Here, defendant's letter to the court explicitly identified particular complaints about the adequacy of representation: Defense counsel "has not answered any of my phone calls to discuse [sic] my case" and "has not talked to anyone else involved with it either." Nevertheless, the court did not inquire further and, particularly, did not "determine the merits of [the] request for a new court-appointed attorney on the record * * *." Grcich, 148 Or App at 342. The court, in short, did not satisfy the "affirmative duty" consistently reiterated, and enforced, in Grcich, Bargas-Perez, Heaps, et al.

The state argues, nevertheless, that the court was under no obligation to inquire into, much less to rule on, defendant's request because his complaints were communicated in a letter to the court rather than presented through a formal motion for appointment of new counsel.
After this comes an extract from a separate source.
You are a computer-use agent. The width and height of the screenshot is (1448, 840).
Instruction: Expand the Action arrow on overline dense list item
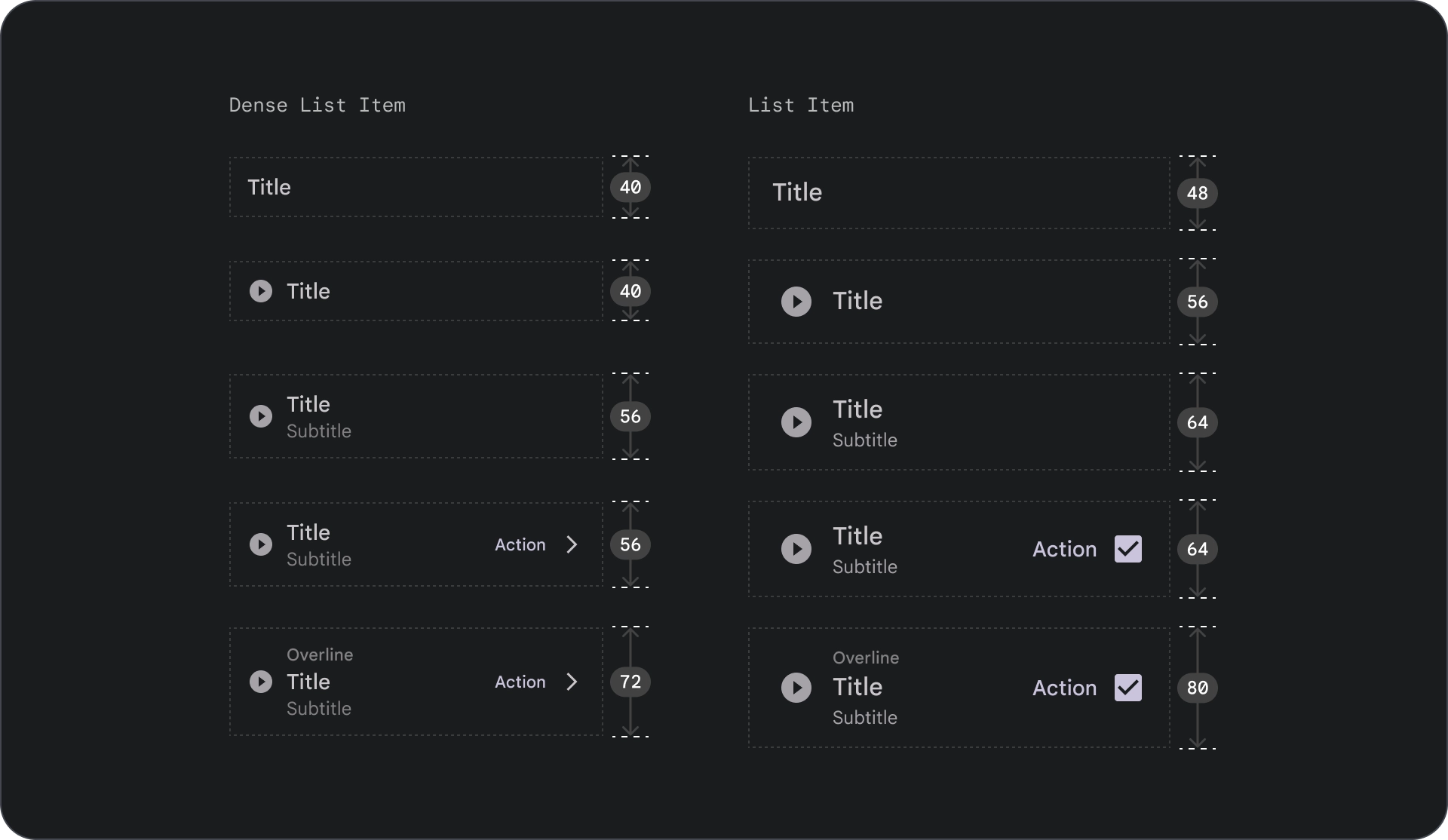[570, 681]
In the circumstances presented here, that argument unrealistically elevates form over substance. The nature of defendant's complaint was that his lawyer was not communicating with him; to insist that defendant could procure the removal of his noncommunicative attorney only by having the same attorney file a motion for appointment of substituted counsel would be illogical and impractical. Rather, upon receiving an explicit request for the appointment of substituted counsel, it was incumbent upon the court to inquire further and, ultimately, to resolve the matter.
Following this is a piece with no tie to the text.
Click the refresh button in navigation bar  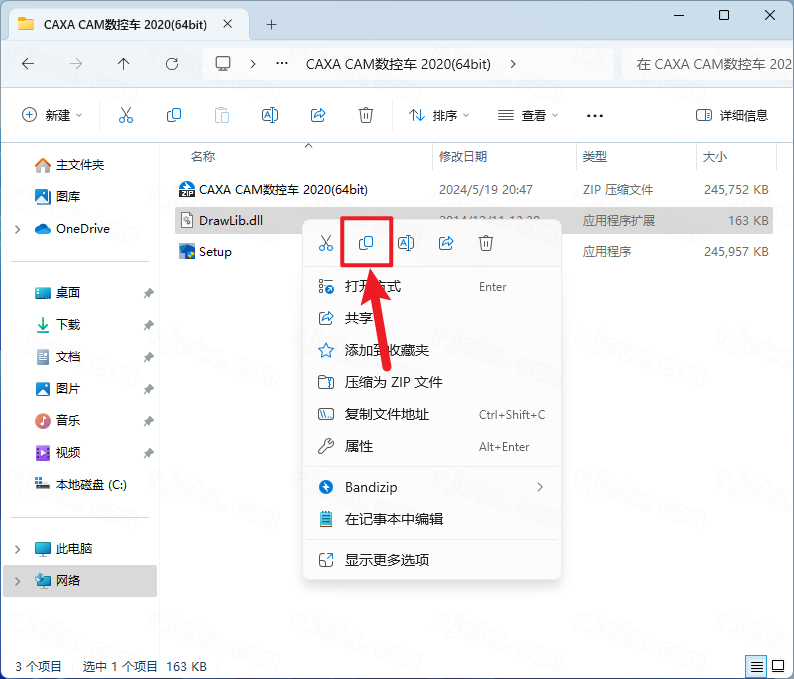pyautogui.click(x=172, y=64)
The state further suggests that, because defendant did not repeat his request at the time of trial, we should either presume that his previously expressed complaints had been resolved or conclude that defendant waived any error from the court's failure to act on his prior request. Again we disagree. With respect to the first contention, the colloquy pertaining to the exclusion of the alibi evidence amply demonstrates that the concerns underlying defendant's complaints--counsel's nonresponsiveness and failure to investigate--were not alleviated between April 20 and the trial date. As noted, counsel did not communicate directly with defendant until the eve of trial. Nor did defendant "waive" anything. He made a clear request for appointment of substituted counsel; he never withdrew that request; and the court never ruled on that request. Having unsuccessfully requested appointment of substituted counsel, defendant was fully justified in assuming that that request had been denied.

The court's failure to inquire into, and determine, the merits of defendant's request for new counsel represented reversible error. See, e.g., Grcich, 148 Or App at 343.

Reversed and remanded for a new trial.


1. ORS 135.455 provides, in part:

"(1) If the defendant in a criminal action proposes to rely in any way on alibi evidence, the defendant shall, not less than five days before the trial of the cause, file and serve notice upon the district attorney a written notice * * *. If the defendant fails to file and serve such notice, the defendant shall not be permitted to introduce alibi evidence at the trial of the cause unless the court for good cause orders otherwise."